PAGE EXTRACT:
We do not all of us inhabit the same time.

Ezra Pound, ‘Dateline’

History is no entity advancing along a single line … it is a polyrhythmic and multi-spatial entity.

Ernst Bloch, Heritage of Our Times

Find the strangest thing, and then explore it.

John Wheeler's advice to his students in theoretical physics, The Life and Science of Richard Feynman

MODERNISM AND TIME MACHINES

Many works of modernist literature and art aspired to the condition of time machines. While an early phase of modernism's history contains the first appearance of such a device in H. G. Wells's The Time Machine: An Invention (1895), the aesthetic experiments that we typically associate with the singular noun ‘modernism’ have not been considered in relation to this foundational science-fiction trope or its numerous offshoots burgeoning through our cultural landscape today. Yet if we reflect on what many of the most famous texts and paintings were doing in form and theme, it is clear that the modernist aesthetic called attention to itself not only as a vehicle for experiencing and moving in time, but also as a technique for rethinking that experience and movement. Moreover, modernist experiments often sought self-consciously to question and reconceptualise time by foregrounding the ways in which their own devices, often in concert with psychological, social and historical mechanisms, structured and produced time. Modernism was itself, in many hithertounconsidered senses of the phrase, a time machine.

SOURCE MATERIAL:
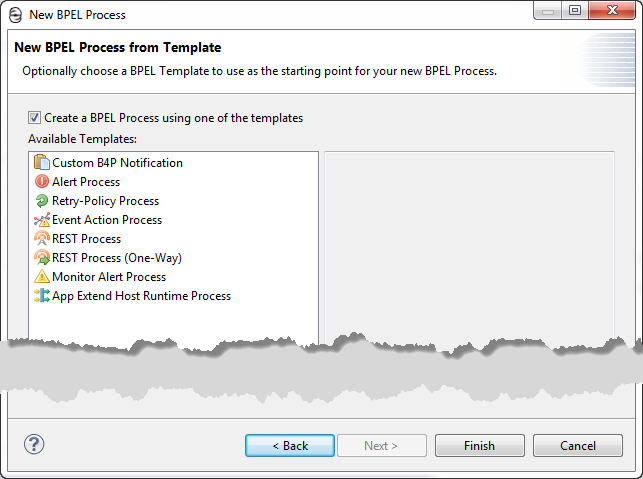
Task: Cancel the New BPEL Process wizard
Action: pos(578,445)
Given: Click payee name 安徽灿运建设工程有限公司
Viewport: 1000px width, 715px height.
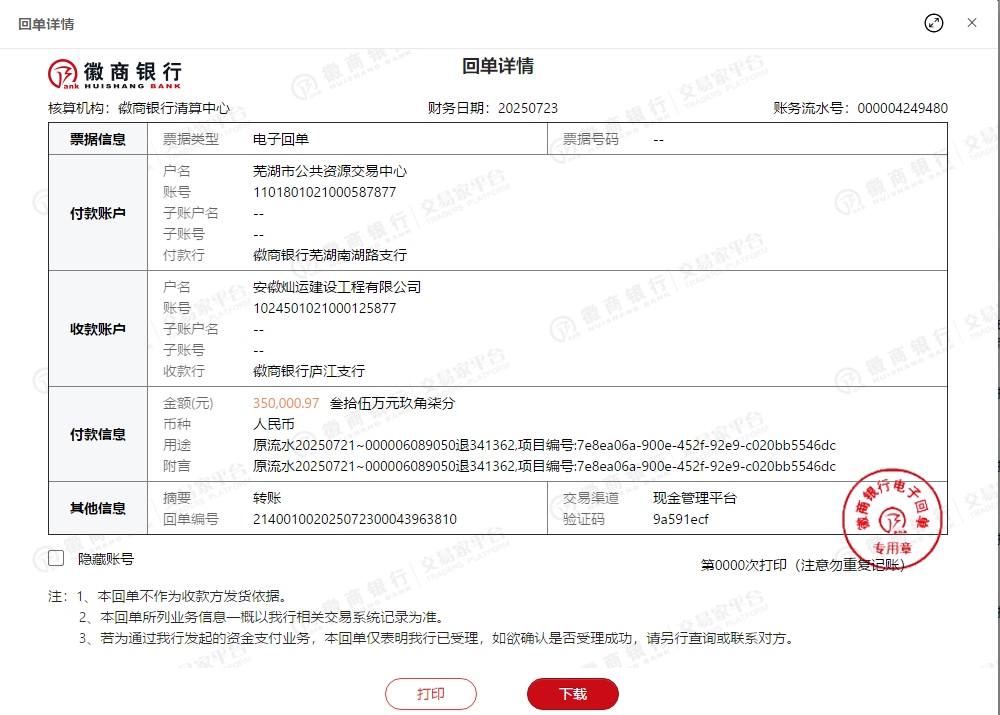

TASKS TO PERFORM:
1 – In the excerpt on modernism and time, answer these:
(a) Which work by Ernst Bloch is the source of the quoted line about history?
(b) Who gave the advice "Find the strangest thing, and then explore it," and to whom?
(c) What year is given for H. G. Wells's The Time Machine?
2 – Please output the part of the excerpt on modernism and time that starts at the words "History is no" and ends after the words "then explore it.", with no changes.

TASK RESULTS:
1 –
(a) Heritage of Our Times
(b) John Wheeler gave it to his students in theoretical physics.
(c) 1895

2 –
History is no entity advancing along a single line … it is a polyrhythmic and multi-spatial entity.

Ernst Bloch, Heritage of Our Times

Find the strangest thing, and then explore it.